→ EXCERPTED DATA
>> begin

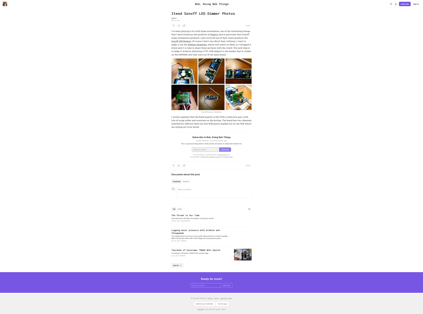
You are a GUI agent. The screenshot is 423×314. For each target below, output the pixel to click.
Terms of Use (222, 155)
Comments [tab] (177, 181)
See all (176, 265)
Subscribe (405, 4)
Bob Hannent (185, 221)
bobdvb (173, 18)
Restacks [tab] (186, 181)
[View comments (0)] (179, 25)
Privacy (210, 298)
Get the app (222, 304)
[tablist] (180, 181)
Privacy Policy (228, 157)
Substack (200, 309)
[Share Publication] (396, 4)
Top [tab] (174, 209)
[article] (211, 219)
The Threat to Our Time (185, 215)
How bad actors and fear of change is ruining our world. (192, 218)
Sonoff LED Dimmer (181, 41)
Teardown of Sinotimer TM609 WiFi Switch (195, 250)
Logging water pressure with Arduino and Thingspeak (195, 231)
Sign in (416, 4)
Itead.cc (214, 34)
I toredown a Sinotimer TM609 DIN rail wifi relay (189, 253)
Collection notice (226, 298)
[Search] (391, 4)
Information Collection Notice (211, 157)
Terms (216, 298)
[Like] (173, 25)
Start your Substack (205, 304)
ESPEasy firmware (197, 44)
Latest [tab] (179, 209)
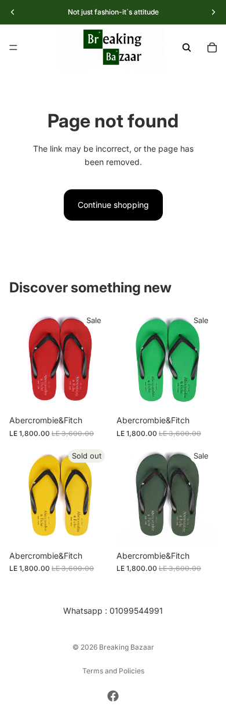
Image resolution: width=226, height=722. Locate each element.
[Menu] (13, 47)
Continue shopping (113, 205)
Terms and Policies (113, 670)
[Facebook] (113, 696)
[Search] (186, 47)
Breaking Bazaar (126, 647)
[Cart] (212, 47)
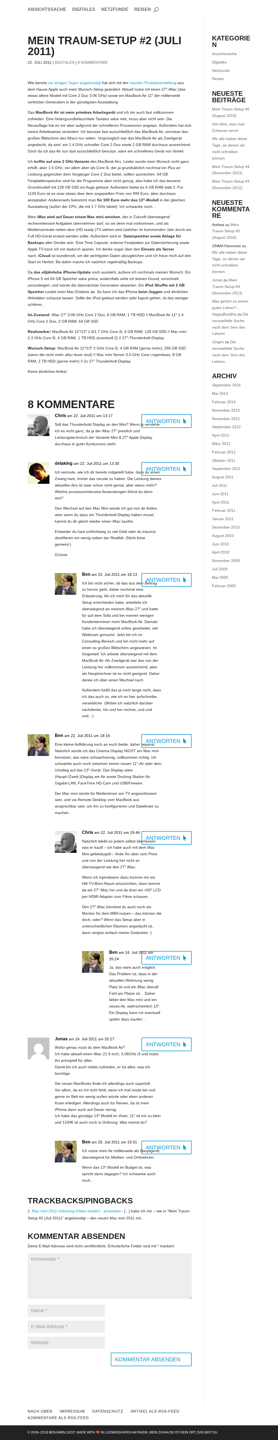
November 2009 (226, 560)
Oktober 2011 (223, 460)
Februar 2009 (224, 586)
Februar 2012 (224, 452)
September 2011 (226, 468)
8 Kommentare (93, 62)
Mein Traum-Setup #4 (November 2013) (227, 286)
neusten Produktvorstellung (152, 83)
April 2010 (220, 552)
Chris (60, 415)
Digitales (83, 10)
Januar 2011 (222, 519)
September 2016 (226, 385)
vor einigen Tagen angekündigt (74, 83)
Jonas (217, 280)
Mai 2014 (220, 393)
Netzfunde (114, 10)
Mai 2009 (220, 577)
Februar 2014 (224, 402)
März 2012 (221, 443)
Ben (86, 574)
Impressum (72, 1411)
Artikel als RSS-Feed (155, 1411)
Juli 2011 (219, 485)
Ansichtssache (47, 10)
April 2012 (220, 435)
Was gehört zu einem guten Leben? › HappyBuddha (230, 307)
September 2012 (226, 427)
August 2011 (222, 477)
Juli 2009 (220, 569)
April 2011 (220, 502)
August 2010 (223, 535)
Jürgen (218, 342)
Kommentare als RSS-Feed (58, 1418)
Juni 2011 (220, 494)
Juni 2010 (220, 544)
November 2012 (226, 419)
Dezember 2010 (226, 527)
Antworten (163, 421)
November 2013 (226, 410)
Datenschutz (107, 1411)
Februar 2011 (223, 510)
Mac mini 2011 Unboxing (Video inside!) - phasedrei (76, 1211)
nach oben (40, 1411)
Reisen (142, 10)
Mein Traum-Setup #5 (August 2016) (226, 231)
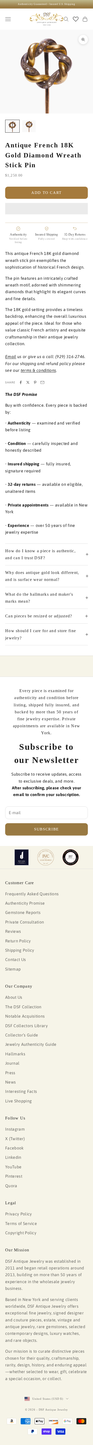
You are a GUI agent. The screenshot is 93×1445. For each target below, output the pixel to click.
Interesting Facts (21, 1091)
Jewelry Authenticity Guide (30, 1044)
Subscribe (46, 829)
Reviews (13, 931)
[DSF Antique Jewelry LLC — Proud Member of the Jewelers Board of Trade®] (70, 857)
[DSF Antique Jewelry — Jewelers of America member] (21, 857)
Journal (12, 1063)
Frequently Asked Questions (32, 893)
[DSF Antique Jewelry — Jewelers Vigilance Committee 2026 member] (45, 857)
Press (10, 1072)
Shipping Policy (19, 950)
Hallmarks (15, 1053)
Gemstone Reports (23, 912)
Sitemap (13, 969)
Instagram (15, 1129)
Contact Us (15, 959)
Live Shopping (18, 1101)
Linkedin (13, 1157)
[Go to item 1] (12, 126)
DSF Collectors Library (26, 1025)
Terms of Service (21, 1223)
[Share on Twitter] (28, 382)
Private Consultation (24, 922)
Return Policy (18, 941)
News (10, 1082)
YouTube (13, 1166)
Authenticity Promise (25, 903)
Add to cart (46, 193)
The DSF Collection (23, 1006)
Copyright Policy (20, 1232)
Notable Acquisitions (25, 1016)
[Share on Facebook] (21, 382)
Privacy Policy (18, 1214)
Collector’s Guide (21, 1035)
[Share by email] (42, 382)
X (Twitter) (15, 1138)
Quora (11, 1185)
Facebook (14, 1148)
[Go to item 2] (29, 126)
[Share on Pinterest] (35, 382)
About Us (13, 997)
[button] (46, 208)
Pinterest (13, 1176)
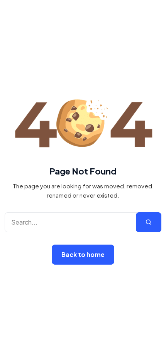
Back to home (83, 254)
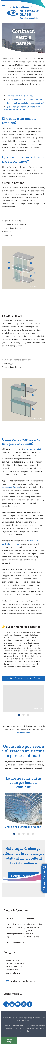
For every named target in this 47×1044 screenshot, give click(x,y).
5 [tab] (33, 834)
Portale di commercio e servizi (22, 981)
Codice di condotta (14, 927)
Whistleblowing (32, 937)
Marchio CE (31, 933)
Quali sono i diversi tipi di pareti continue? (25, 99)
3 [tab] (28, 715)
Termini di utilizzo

>> end

→ STATED TASK
Rewrite all of the material above, replacing "Februar" with "February" everywhere and changing nothing else. Leave the pictures out.

→ REPLY
You are a GUI agent. The screenshot is 423×314. For each target below, output the pixel to click.
Terms of Use (222, 155)
Comments [tab] (177, 181)
See all (176, 265)
Subscribe (405, 4)
Bob Hannent (185, 221)
bobdvb (173, 18)
Restacks [tab] (186, 181)
[View comments (0)] (179, 25)
Privacy (210, 298)
Get the app (222, 304)
[tablist] (180, 181)
Privacy Policy (228, 157)
Substack (200, 309)
[Share Publication] (396, 4)
Top [tab] (174, 209)
[article] (211, 219)
The Threat to Our Time (185, 215)
How bad actors and fear of change is ruining our world. (192, 218)
Sonoff LED Dimmer (181, 41)
Teardown of Sinotimer TM609 WiFi Switch (195, 250)
Logging water pressure with Arduino and Thingspeak (195, 231)
Sign in (416, 4)
Itead.cc (214, 34)
I toredown a Sinotimer TM609 DIN rail wifi relay (189, 253)
Collection notice (226, 298)
[Search] (391, 4)
Information Collection Notice (211, 157)
Terms (216, 298)
[Like] (173, 25)
Start your Substack (205, 304)
ESPEasy firmware (197, 44)
Latest [tab] (179, 209)
Image resolution: width=226, height=722. Locate each element.
[Menu] (13, 47)
Continue shopping (113, 205)
Terms and Policies (113, 670)
[Facebook] (113, 696)
[Search] (186, 47)
Breaking Bazaar (126, 647)
[Cart] (212, 47)
November 2009 (226, 560)
Oktober 2011 (223, 460)
February 2009 (224, 586)
February 2012 (224, 452)
September 2011 (226, 468)
8 Kommentare (93, 62)
Mein Traum-Setup #4 (November 2013) (227, 286)
neusten Produktvorstellung (152, 83)
April 2010 (220, 552)
Chris (60, 415)
Digitales (83, 10)
Januar 2011 (222, 519)
September 2016 (226, 385)
vor einigen Tagen angekündigt (74, 83)
Jonas (217, 280)
Mai 2014 (220, 393)
Netzfunde (114, 10)
Mai 2009 (220, 577)
February 2014 (224, 402)
März 2012 (221, 443)
Ben (86, 574)
Impressum (72, 1411)
Artikel als RSS-Feed (155, 1411)
Juli 2011 (219, 485)
Ansichtssache (47, 10)
April 2012 (220, 435)
Was gehört zu einem guten Leben? › HappyBuddha (230, 307)
September 2012 (226, 427)
August 2011 (222, 477)
Juli 2009 (220, 569)
April 2011 (220, 502)
August 2010 (223, 535)
Jürgen (218, 342)
Kommentare als RSS-Feed (58, 1418)
Juni 2011 (220, 494)
Juni 2010 (220, 544)
November 2012 (226, 419)
Dezember 2010 (226, 527)
Antworten (163, 421)
November 2013 (226, 410)
Datenschutz (107, 1411)
February 2011 (223, 510)
Mac mini 2011 Unboxing (Video inside!) - phasedrei (76, 1211)
nach oben (40, 1411)
Reisen (142, 10)
Mein Traum-Setup #5 (August 2016) (226, 231)
You are a GUI agent. The screenshot is 93×1445. For each target below, output the pixel to click.
Interesting Facts (21, 1091)
Jewelry Authenticity Guide (30, 1044)
Subscribe (46, 829)
Reviews (13, 931)
[DSF Antique Jewelry LLC — Proud Member of the Jewelers Board of Trade®] (70, 857)
[DSF Antique Jewelry — Jewelers of America member] (21, 857)
Journal (12, 1063)
Frequently Asked Questions (32, 893)
[DSF Antique Jewelry — Jewelers Vigilance Committee 2026 member] (45, 857)
Press (10, 1072)
Shipping Policy (19, 950)
Hallmarks (15, 1053)
Gemstone Reports (23, 912)
Sitemap (13, 969)
Instagram (15, 1129)
Contact Us (15, 959)
Live Shopping (18, 1101)
Linkedin (13, 1157)
[Go to item 1] (12, 126)
DSF Collectors Library (26, 1025)
Terms of Service (21, 1223)
[Share on Twitter] (28, 382)
Private Consultation (24, 922)
Return Policy (18, 941)
News (10, 1082)
YouTube (13, 1166)
Authenticity Promise (25, 903)
Add to cart (46, 193)
The DSF Collection (23, 1006)
Copyright Policy (20, 1232)
Notable Acquisitions (25, 1016)
[Share on Facebook] (21, 382)
Privacy Policy (18, 1214)
Collector’s Guide (21, 1035)
[Share by email] (42, 382)
X (Twitter) (15, 1138)
Quora (11, 1185)
Facebook (14, 1148)
[Go to item 2] (29, 126)
[Share on Pinterest] (35, 382)
About Us (13, 997)
[button] (46, 208)
Pinterest (13, 1176)
Back to home (83, 254)
For every named target in this 47×1044 screenshot, give click(x,y).
5 [tab] (33, 834)
Portale di commercio e servizi (22, 981)
Codice di condotta (14, 927)
Whistleblowing (32, 937)
Marchio CE (31, 933)
Quali sono i diversi tipi di pareti continue? (25, 99)
3 [tab] (28, 715)
Termini di utilizzo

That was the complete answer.